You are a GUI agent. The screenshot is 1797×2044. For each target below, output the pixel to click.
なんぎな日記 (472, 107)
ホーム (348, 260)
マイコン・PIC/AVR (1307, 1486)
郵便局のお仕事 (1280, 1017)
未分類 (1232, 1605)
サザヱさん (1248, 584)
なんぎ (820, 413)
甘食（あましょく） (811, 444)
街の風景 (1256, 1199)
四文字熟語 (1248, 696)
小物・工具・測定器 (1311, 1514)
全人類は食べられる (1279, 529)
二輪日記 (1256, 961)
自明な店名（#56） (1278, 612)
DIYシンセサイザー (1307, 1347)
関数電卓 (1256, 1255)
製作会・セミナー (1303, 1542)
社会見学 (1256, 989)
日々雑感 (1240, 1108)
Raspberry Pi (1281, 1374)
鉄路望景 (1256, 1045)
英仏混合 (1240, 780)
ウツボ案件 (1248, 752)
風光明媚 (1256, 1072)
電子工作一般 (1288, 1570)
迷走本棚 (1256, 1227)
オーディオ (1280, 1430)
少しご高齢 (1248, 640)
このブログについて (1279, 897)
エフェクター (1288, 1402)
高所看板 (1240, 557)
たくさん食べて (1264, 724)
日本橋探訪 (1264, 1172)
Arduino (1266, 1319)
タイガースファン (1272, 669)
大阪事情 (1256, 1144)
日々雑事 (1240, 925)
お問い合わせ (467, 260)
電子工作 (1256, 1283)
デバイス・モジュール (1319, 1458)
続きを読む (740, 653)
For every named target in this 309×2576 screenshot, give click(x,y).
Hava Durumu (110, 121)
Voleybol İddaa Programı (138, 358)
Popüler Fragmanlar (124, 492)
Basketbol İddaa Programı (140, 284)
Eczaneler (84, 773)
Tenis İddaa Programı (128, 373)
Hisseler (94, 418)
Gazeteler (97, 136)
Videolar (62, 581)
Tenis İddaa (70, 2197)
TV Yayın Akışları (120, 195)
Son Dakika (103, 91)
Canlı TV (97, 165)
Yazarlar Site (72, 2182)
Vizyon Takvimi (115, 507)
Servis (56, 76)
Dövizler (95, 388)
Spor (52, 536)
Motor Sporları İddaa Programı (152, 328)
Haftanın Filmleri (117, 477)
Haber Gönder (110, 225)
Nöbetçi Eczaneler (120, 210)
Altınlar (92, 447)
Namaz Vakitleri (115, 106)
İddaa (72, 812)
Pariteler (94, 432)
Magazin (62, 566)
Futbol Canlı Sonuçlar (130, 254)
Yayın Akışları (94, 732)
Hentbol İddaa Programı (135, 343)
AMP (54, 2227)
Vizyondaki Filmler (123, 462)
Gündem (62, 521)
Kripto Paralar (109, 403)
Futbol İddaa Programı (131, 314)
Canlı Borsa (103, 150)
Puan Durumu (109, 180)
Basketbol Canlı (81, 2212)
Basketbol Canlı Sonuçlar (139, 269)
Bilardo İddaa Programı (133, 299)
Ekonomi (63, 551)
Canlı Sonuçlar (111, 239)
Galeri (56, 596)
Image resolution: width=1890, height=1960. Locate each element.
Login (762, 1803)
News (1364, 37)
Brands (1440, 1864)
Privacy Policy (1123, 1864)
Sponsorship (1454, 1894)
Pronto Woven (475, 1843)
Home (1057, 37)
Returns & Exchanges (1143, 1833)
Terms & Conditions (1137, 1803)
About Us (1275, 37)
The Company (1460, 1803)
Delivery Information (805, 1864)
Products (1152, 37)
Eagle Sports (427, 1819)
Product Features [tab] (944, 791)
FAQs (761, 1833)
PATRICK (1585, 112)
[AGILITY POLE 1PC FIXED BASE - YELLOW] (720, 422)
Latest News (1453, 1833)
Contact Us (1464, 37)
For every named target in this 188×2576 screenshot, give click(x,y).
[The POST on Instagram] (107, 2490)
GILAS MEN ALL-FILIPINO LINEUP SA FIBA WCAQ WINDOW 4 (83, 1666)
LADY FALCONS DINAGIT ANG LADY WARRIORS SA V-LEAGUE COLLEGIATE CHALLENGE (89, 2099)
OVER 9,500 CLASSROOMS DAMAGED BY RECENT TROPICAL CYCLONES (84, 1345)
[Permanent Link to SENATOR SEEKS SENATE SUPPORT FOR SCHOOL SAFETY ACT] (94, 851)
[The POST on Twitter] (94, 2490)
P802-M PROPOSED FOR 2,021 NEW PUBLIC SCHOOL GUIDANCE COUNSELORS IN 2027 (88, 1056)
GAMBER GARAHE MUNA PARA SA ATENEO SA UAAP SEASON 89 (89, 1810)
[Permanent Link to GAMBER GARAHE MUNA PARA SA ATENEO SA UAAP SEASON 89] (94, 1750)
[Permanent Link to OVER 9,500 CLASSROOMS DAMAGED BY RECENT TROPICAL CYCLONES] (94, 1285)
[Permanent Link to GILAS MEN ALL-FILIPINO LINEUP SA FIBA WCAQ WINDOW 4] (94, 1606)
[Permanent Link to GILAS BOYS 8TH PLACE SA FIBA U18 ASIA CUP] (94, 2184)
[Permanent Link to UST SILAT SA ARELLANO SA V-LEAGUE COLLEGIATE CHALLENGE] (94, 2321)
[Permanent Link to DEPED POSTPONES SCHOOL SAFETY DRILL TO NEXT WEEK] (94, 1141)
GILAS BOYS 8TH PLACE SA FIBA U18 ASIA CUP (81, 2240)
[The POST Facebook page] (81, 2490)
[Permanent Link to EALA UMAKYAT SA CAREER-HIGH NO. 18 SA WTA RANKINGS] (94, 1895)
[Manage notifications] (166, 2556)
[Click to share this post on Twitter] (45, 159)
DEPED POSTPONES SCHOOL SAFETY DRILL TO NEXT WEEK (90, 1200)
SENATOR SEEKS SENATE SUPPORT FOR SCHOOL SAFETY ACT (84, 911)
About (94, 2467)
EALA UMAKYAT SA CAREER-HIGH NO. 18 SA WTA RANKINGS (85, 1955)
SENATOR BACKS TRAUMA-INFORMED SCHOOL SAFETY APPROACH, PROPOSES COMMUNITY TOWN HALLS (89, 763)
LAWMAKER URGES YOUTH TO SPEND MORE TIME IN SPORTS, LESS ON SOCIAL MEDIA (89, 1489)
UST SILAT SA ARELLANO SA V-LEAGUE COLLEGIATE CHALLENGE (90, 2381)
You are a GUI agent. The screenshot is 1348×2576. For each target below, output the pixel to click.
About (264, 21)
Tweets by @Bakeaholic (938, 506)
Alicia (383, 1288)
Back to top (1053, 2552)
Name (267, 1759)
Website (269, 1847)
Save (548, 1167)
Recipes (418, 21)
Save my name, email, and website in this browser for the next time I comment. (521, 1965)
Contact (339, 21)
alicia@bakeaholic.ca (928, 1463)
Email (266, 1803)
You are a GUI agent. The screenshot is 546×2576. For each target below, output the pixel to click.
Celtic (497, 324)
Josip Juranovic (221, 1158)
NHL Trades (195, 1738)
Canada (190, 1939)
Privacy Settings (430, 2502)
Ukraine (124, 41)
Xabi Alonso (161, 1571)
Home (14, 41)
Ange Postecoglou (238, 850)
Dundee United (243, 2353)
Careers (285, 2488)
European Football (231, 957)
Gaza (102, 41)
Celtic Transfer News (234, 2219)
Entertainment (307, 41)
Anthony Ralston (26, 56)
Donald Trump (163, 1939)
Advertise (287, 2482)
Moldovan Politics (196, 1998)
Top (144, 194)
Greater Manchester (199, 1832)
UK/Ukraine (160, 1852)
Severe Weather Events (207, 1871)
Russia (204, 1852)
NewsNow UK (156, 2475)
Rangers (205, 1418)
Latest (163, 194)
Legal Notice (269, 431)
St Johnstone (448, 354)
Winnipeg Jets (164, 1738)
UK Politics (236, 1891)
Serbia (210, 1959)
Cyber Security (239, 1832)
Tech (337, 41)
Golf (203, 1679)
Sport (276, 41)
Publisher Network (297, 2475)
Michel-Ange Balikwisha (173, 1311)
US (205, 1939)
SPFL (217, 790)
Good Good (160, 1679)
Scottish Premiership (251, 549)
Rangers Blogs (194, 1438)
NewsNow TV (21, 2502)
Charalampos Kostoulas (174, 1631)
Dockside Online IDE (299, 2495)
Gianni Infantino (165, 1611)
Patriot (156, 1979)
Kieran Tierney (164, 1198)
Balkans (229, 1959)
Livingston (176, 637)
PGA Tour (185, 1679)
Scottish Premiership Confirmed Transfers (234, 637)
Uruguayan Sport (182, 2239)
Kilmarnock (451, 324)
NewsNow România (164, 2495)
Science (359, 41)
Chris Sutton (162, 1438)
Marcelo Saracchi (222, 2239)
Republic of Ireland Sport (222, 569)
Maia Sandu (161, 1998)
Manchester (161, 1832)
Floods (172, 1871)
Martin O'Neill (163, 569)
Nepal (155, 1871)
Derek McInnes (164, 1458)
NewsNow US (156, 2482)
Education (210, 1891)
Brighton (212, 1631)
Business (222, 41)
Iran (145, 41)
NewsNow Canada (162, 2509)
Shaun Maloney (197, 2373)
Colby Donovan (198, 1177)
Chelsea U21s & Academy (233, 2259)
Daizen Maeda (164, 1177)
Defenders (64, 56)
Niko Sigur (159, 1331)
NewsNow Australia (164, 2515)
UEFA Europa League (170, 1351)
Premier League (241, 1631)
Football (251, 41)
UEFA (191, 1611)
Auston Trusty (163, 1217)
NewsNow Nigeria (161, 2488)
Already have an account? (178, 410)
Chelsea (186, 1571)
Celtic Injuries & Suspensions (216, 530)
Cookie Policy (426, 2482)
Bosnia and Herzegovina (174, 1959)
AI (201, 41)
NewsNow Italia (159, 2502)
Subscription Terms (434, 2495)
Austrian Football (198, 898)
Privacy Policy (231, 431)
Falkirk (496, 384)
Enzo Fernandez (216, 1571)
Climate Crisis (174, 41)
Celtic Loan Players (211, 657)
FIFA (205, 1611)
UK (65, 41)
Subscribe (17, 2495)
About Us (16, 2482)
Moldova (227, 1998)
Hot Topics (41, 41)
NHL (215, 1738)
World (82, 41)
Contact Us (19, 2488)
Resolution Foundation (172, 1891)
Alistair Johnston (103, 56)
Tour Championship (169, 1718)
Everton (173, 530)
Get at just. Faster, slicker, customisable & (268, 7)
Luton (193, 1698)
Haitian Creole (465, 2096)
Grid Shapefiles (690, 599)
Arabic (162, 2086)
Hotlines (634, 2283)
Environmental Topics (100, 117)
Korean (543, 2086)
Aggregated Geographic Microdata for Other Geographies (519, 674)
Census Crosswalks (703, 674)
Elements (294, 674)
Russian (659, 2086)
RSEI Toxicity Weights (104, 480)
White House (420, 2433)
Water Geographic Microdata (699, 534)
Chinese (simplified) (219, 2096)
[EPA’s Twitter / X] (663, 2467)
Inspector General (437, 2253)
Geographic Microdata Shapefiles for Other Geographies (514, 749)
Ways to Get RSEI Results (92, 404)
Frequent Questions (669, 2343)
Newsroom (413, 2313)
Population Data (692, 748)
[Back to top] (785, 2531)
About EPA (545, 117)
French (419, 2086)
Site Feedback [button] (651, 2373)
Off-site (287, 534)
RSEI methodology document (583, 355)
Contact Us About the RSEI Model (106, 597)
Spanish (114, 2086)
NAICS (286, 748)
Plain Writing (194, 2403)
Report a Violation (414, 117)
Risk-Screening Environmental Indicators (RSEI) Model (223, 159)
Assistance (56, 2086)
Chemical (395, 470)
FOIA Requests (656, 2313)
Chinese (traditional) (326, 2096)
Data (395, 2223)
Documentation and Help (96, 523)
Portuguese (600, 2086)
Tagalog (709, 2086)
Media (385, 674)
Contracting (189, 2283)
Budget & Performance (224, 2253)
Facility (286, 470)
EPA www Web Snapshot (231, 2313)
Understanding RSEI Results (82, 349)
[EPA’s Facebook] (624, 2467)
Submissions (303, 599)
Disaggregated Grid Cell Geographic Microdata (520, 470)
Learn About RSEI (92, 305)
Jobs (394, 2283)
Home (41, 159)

• [EXERCISE DETAILS] Only the lines from the first one of the listing up to and including the line where "デバイス・モジュール (1319, 1458)" appears are wanted, reproduced exactly.

• [OUTPUT]
You are a GUI agent. The screenshot is 1797×2044. For each target below, output the pixel to click.
なんぎな日記 (472, 107)
ホーム (348, 260)
マイコン・PIC/AVR (1307, 1486)
郵便局のお仕事 (1280, 1017)
未分類 (1232, 1605)
サザヱさん (1248, 584)
なんぎ (820, 413)
甘食（あましょく） (811, 444)
街の風景 (1256, 1199)
四文字熟語 (1248, 696)
小物・工具・測定器 (1311, 1514)
全人類は食べられる (1279, 529)
二輪日記 (1256, 961)
自明な店名（#56） (1278, 612)
DIYシンセサイザー (1307, 1347)
関数電卓 (1256, 1255)
製作会・セミナー (1303, 1542)
社会見学 (1256, 989)
日々雑感 (1240, 1108)
Raspberry Pi (1281, 1374)
鉄路望景 (1256, 1045)
英仏混合 (1240, 780)
ウツボ案件 (1248, 752)
風光明媚 (1256, 1072)
電子工作一般 (1288, 1570)
迷走本棚 (1256, 1227)
オーディオ (1280, 1430)
少しご高齢 (1248, 640)
このブログについて (1279, 897)
エフェクター (1288, 1402)
高所看板 (1240, 557)
たくさん食べて (1264, 724)
日本橋探訪 (1264, 1172)
Arduino (1266, 1319)
タイガースファン (1272, 669)
大阪事情 (1256, 1144)
日々雑事 (1240, 925)
お問い合わせ (467, 260)
電子工作 (1256, 1283)
デバイス・モジュール (1319, 1458)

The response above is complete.